▸ **DIRECTIONS**
Rewrite every line of the entries below, requests included, from the line containing "You are a GUI" up to and including the last line of the entries. Multiply each coordinate in the answers by 1.3 and round it to a whole number, with halves rounded up. Leave the pictures out.

▸ **Collection entries**
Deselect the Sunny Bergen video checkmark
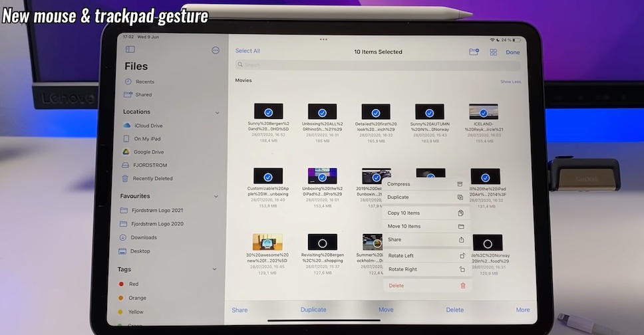This screenshot has width=644, height=335. click(268, 112)
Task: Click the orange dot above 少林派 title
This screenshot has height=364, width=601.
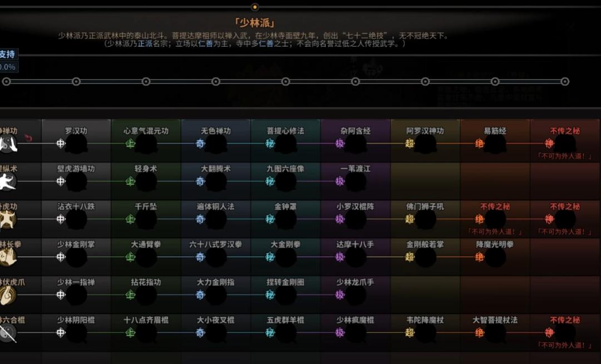Action: click(x=255, y=7)
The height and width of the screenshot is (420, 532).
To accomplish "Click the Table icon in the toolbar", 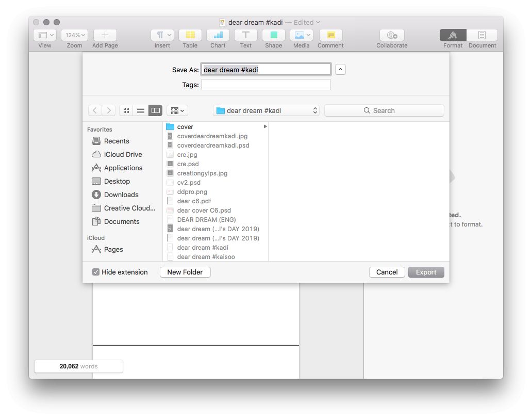I will pyautogui.click(x=190, y=35).
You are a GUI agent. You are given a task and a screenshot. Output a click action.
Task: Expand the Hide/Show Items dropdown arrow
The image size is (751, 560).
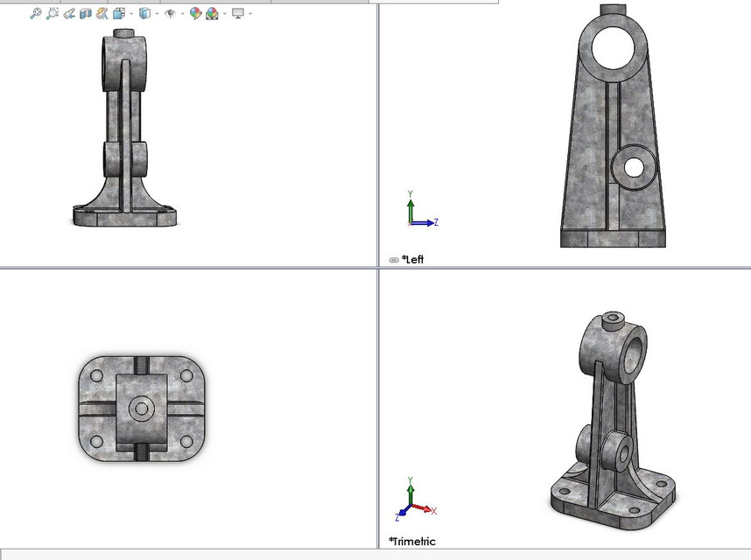point(181,14)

▸ **WORKED SOLUTION**
You are a GUI agent. You are given a task and a screenshot. Output a click action.
Task: Expand the Hide/Show Items dropdown arrow
The image size is (751, 560).
point(235,18)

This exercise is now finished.